-- AIM OF THE EXERCISE --
Below are the records. Reproduce exactly the lines from the one containing "Task: Click the orange チャット転送 button" through the final line, and omit any pictures.
EXERCISE INPUT START
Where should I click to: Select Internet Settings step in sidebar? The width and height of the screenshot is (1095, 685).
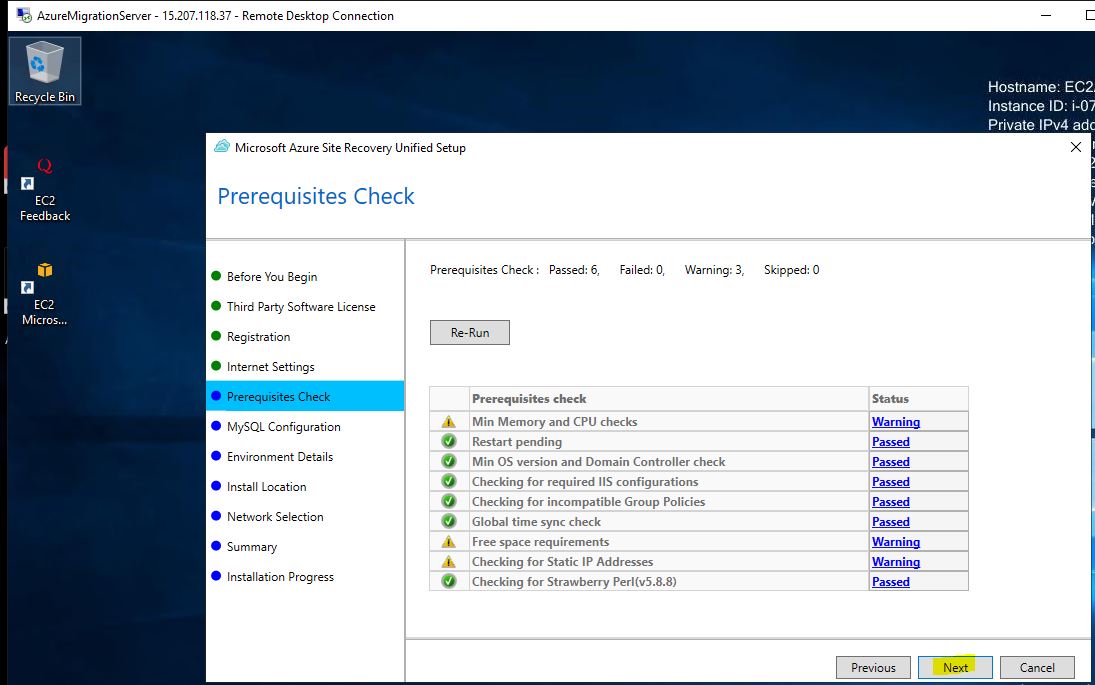point(270,367)
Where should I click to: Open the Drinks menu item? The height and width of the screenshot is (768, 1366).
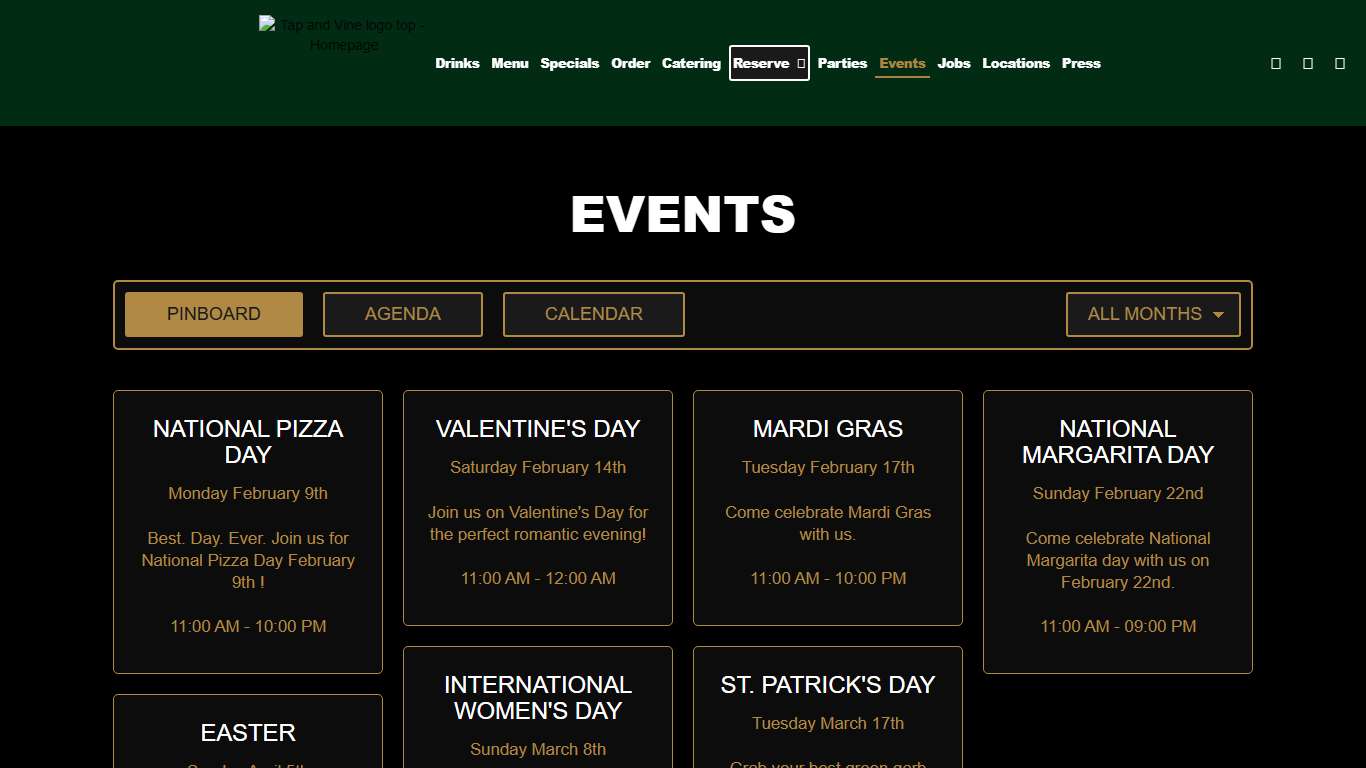click(x=457, y=63)
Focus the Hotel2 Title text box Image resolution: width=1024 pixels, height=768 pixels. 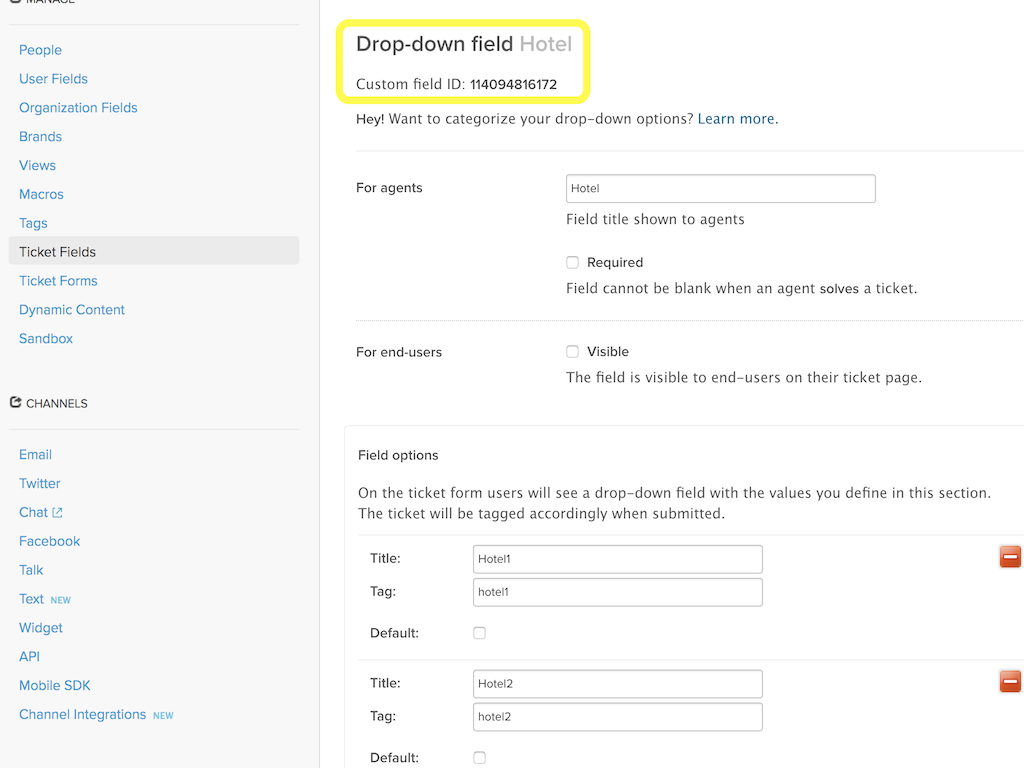617,684
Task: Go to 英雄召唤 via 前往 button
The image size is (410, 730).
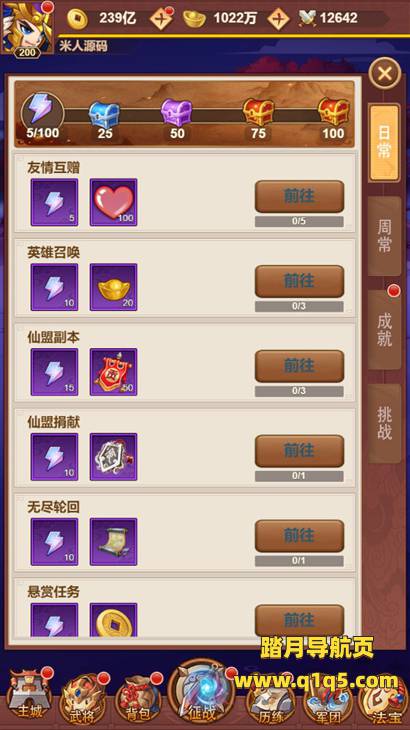Action: coord(300,281)
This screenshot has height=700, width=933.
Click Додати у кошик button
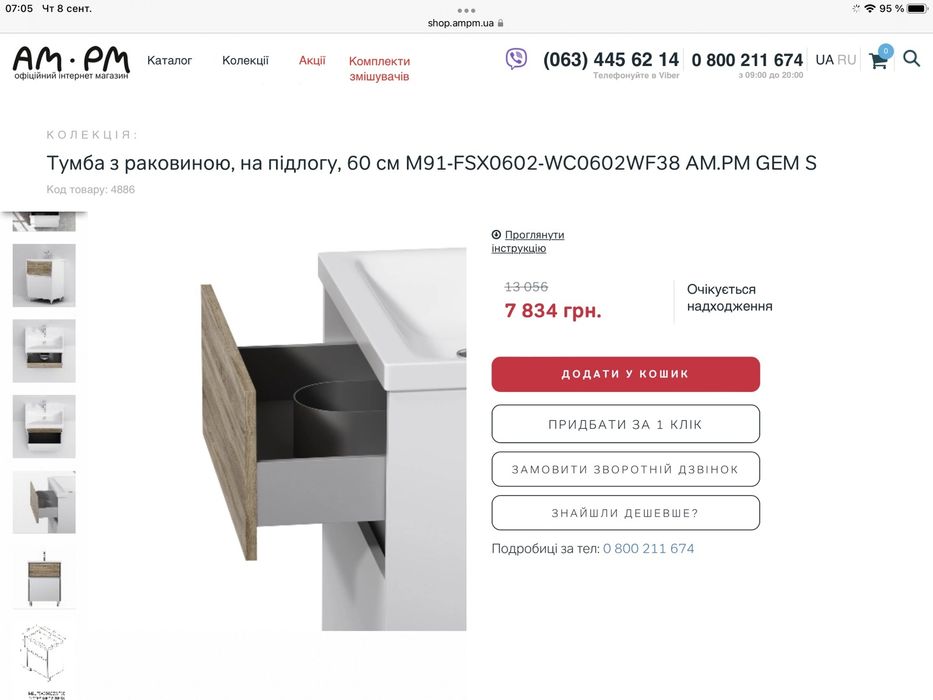pos(625,374)
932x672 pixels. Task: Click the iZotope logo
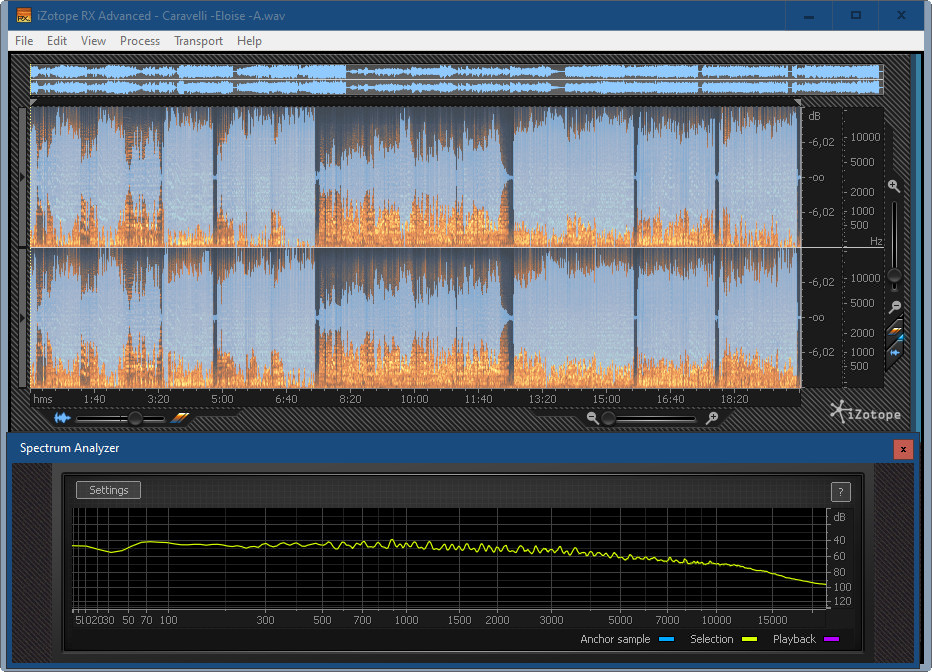pyautogui.click(x=864, y=413)
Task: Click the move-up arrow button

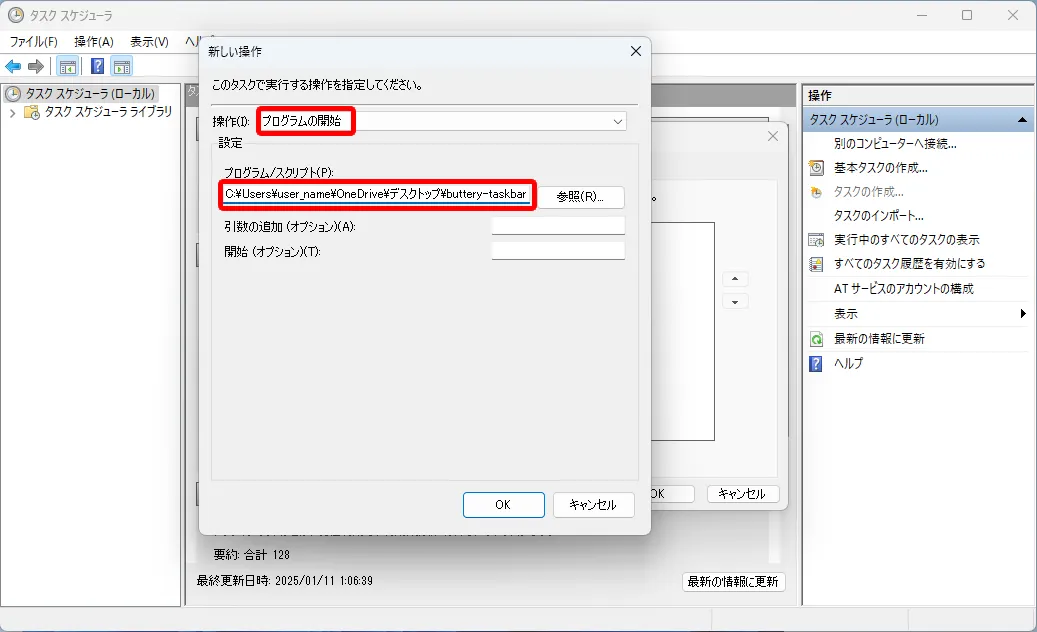Action: [x=735, y=279]
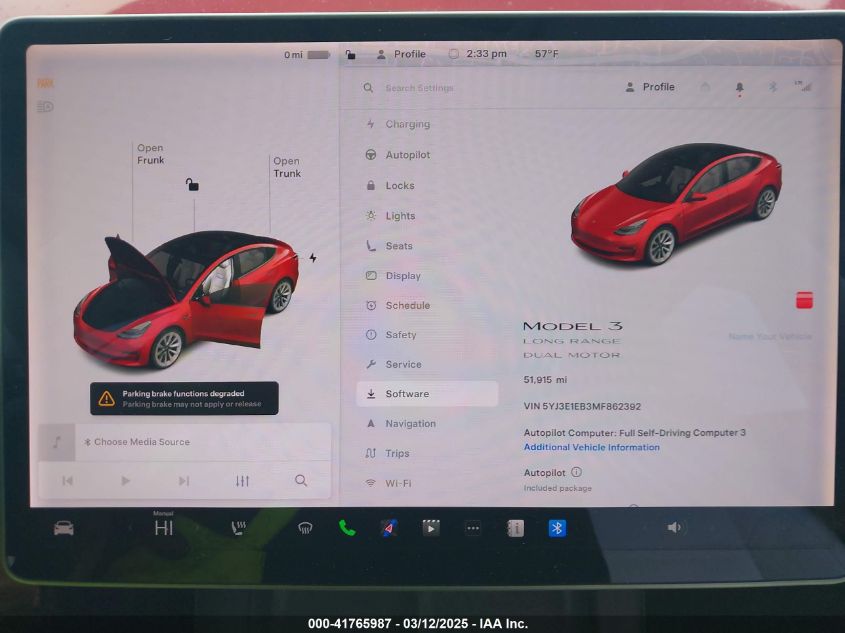This screenshot has height=633, width=845.
Task: Tap the red color swatch under car image
Action: [804, 300]
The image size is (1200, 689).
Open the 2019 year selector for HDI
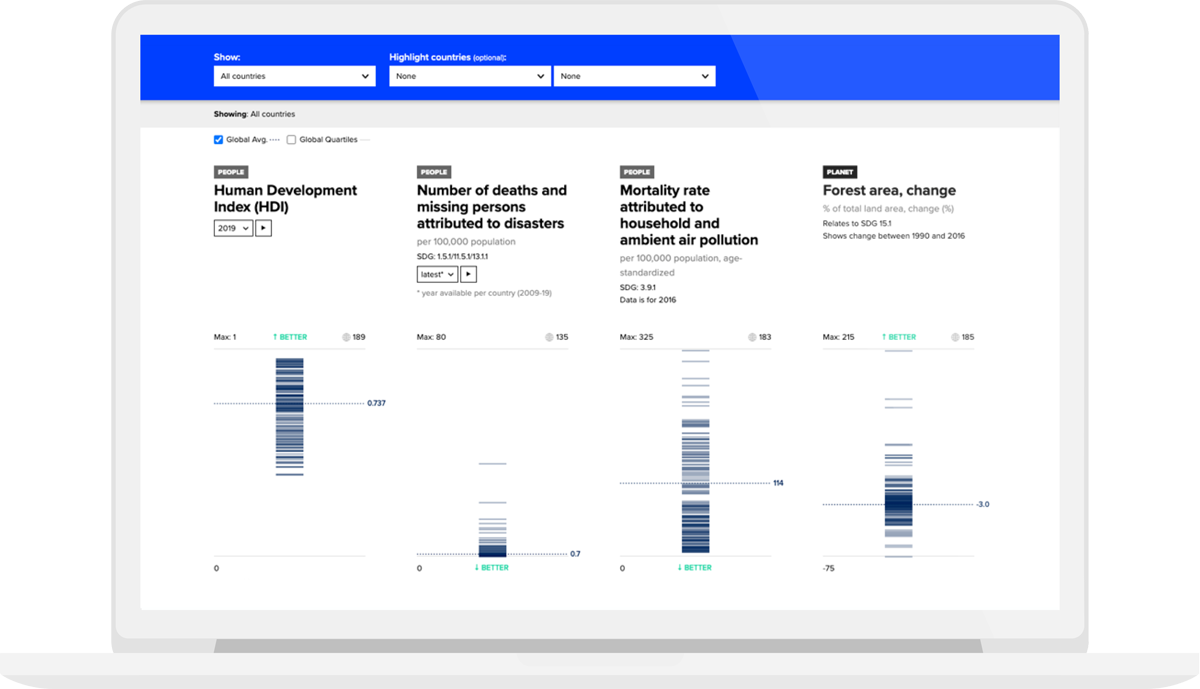coord(233,228)
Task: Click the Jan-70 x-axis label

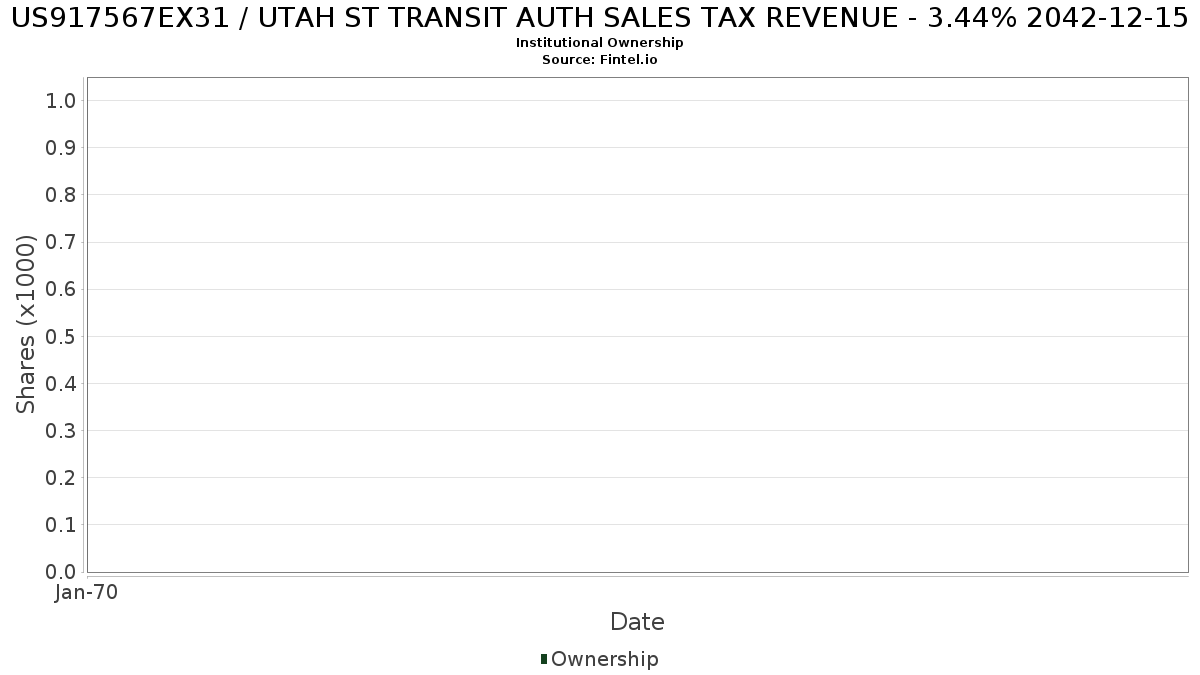Action: [87, 593]
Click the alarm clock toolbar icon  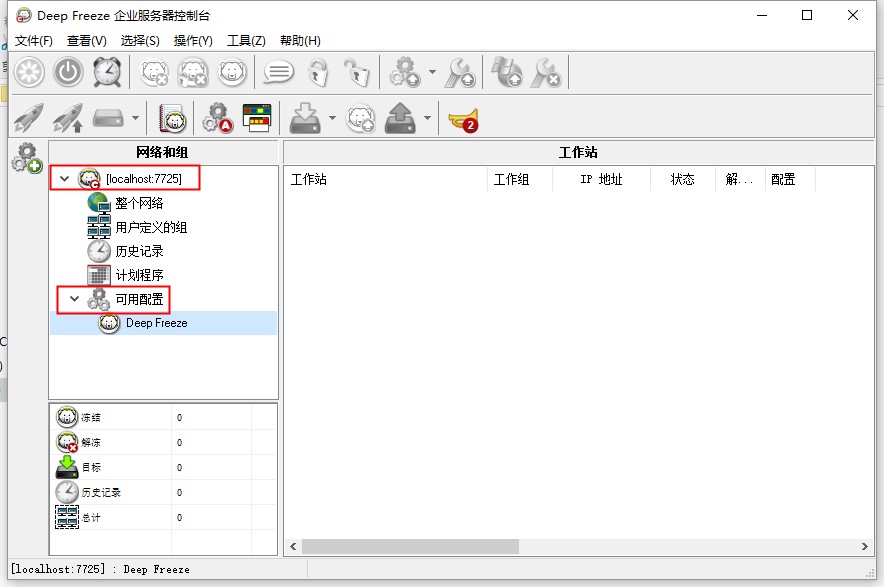pos(107,72)

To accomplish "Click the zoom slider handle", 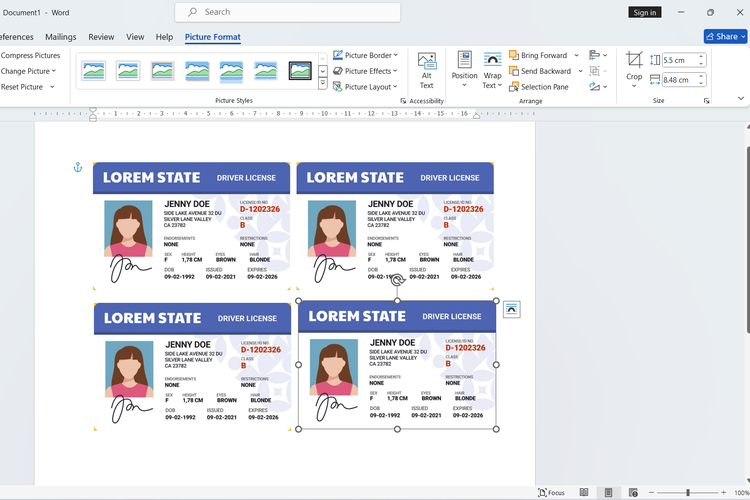I will [x=688, y=493].
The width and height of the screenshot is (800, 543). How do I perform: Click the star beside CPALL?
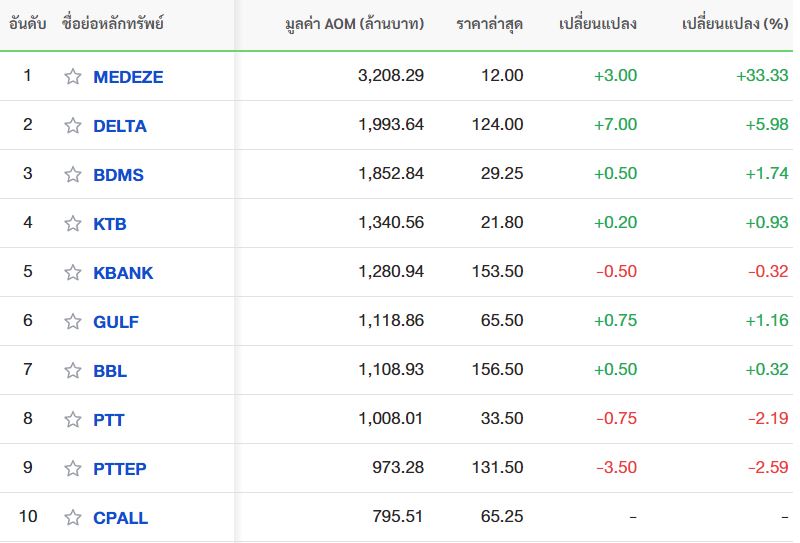[73, 517]
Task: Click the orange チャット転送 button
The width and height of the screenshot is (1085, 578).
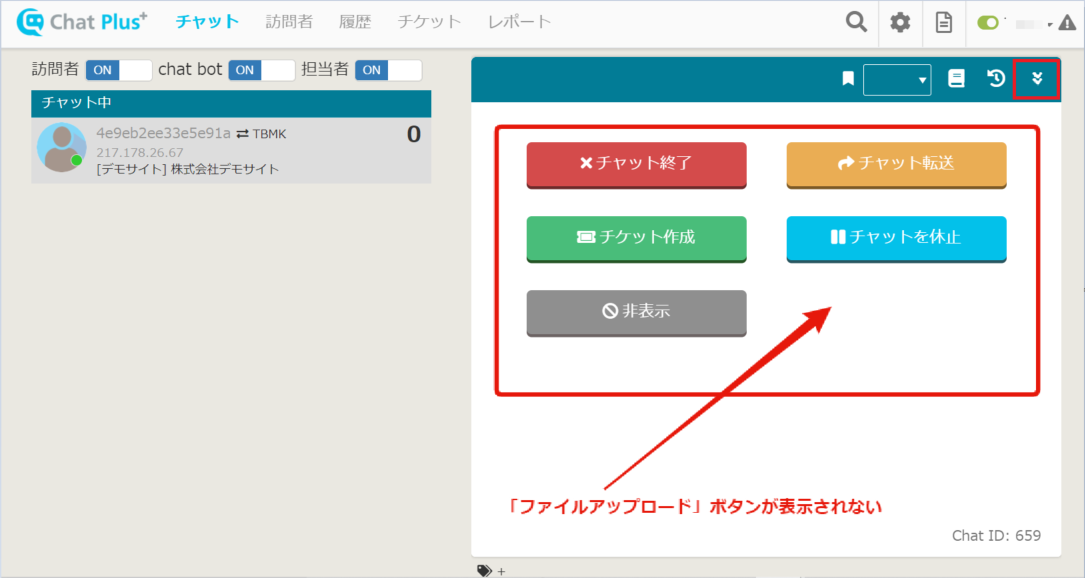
EXERCISE INPUT END
-- WRITTEN ANSWER --
Task: Click the orange チャット転送 button
The width and height of the screenshot is (1085, 578).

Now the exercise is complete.